[16:10:06] <denisse>	 Hello team, regarding the centrallog disk issue. Yesterday I took a look at the Wiki and implemented these steps: https://wikitech.wikimedia.org/wiki/Monitoring/Disk_space#Short_term_fix
[16:10:59] <denisse>	 It helped us to recover 1Gb only but the disk seems fine, it has plenty of space left so this has more to do with the inodes.
[16:12:00] <denisse>	 I think that forcing a log rotation may be a good approach for this issue. What do you think?
[16:12:30] <denisse>	 Any pointers or ideas on potential solutions for this are greatly appreciated. :)
[16:14:08] <volans>	 if it's centrallog1002 I don't see an inode problem, just 1% used
[16:15:29] <denisse>	 Yes, that's also confusing. I checked that yesterday with 'df -i' and the disk also seems fine. 🤔
[16:15:45] <volans>	 it's just getting full :D
[16:15:47] <volans>	 too much data
[16:33:58] <volans>	 denisse: AFAICT /srv/syslog has 1.1T and the top offending hosts with most space used are hte eqiad/codfw promethes and thanos-be hosts
[16:34:38] <volans>	 215G among jsut 12 hosts
[16:51:00] <denisse>	 Thanks Riccardo.
[16:52:18] <volans>	 it seems that prometheus might have some debug logging enabled too
[16:53:18] <denisse>	 Ah, this makes a lot of sense. I think it was enabled to get the query of death that caused the OOM problems.
[16:56:19] <volans>	 for how long? I see debug since Nov. (oldest file)

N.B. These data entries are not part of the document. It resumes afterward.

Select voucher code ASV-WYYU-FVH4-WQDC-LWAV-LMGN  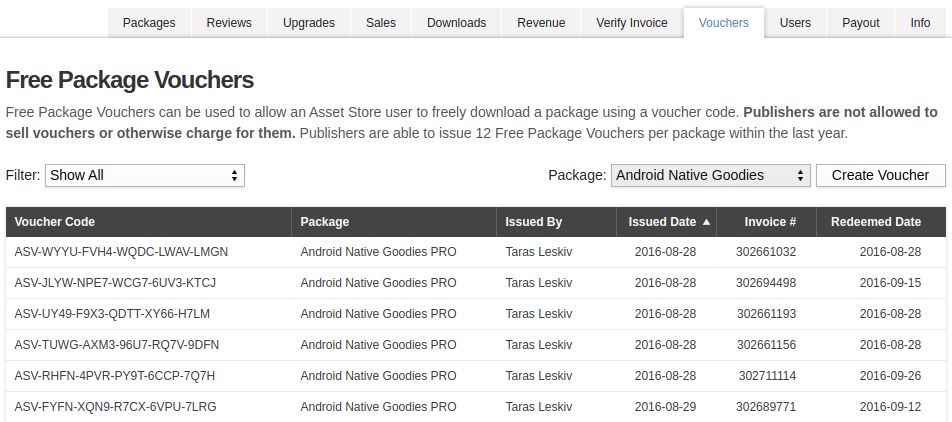pyautogui.click(x=121, y=252)
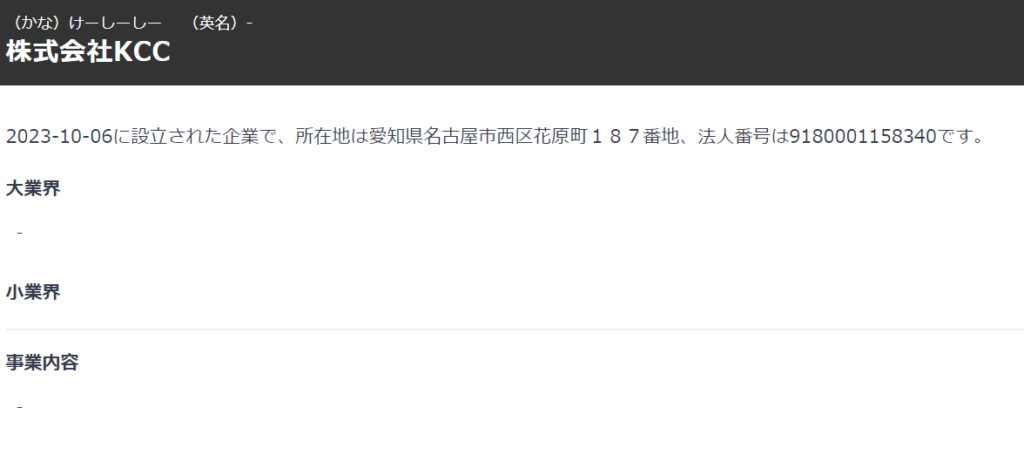The width and height of the screenshot is (1024, 455).
Task: Click the 大業界 heading
Action: click(x=33, y=189)

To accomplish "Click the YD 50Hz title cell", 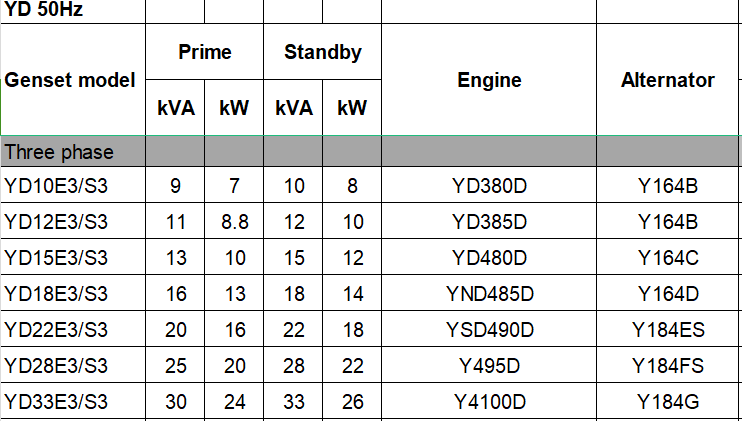I will (x=73, y=10).
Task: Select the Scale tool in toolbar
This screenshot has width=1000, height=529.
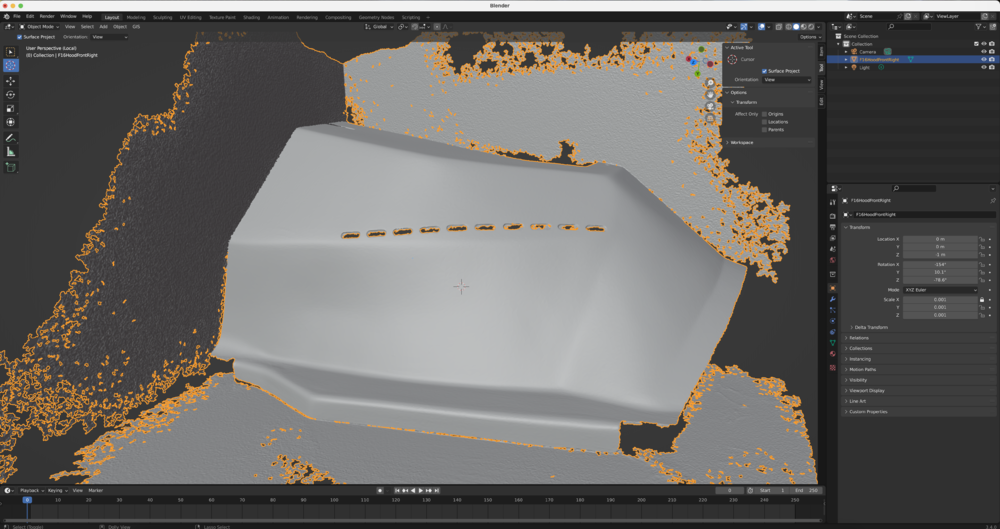Action: pos(11,108)
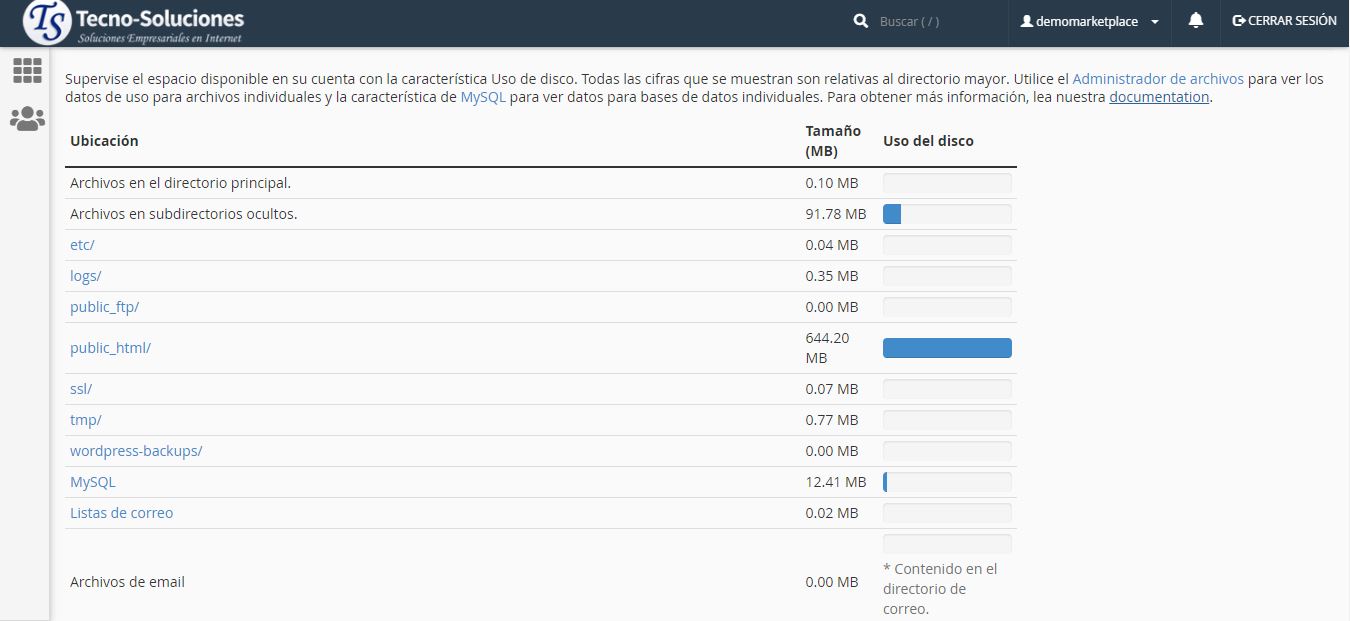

[16:56:28] <volans>	 ah no sorry it's the prometheus-blackbox-exporter
[16:56:32] <volans>	 not prometheus itself
[16:56:33] <volans>	 my bad 
[16:57:49] <volans>	 $ wc -l syslog.log-20240227
[16:57:49] <volans>	 18456563 syslog.log-20240227
[16:57:53] <volans>	 $ grep -c 'prometheus-blackbox-exporter' syslog.log-20240227
[16:57:53] <volans>	 17942050
[17:35:26] <mutante>	 godog: thanks for the fix to apply planet monitoring only to eqiad/codfw and not POPs. I am trying to see actual data on https://grafana-rw.wikimedia.org/alerting/list?search=planet to verify things work. I see the state of the checks is normal/ok but also everything says "no data". Can it really be in an OK state without any data? Is it normal I don't see actual numbers there yet?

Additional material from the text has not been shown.